(Pixel coordinate grounding data)
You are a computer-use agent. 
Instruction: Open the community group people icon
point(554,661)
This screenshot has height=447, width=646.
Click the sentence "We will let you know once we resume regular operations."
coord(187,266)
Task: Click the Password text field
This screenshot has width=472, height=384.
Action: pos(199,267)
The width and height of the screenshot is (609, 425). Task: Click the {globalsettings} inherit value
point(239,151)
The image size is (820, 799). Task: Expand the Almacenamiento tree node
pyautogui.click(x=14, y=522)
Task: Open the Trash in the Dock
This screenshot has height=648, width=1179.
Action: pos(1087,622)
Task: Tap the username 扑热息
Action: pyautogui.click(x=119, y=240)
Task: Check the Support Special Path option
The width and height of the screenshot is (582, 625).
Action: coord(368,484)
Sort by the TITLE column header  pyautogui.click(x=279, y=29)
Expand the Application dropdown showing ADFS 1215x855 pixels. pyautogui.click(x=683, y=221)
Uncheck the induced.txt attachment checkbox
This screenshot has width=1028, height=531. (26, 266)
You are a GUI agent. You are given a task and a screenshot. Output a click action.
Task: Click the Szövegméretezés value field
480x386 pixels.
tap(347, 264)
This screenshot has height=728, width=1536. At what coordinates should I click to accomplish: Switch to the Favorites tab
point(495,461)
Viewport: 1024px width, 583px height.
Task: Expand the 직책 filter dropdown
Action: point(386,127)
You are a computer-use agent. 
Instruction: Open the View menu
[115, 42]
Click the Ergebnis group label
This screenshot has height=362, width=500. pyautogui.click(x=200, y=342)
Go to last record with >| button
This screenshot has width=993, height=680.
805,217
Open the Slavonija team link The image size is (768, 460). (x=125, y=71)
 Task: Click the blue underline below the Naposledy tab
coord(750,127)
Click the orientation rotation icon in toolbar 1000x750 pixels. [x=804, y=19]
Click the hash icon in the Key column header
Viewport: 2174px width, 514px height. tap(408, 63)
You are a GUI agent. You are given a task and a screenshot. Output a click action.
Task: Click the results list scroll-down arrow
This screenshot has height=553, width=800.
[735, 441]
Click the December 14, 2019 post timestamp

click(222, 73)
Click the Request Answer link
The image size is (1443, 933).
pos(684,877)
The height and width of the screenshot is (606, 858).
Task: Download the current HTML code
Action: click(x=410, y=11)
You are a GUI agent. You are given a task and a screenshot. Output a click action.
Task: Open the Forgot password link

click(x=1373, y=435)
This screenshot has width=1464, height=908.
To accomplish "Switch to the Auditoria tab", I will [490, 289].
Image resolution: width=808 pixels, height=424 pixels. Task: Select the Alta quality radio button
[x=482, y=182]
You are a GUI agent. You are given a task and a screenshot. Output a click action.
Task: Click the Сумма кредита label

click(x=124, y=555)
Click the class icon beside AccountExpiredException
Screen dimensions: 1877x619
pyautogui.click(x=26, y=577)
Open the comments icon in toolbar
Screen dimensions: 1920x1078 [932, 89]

** GOAL OF THE EXERCISE **
If a line in the records above has the word "field", copy it.

** TASK RESPONSE **
Task: Click the Password text field
Task: Click the Szövegméretezés value field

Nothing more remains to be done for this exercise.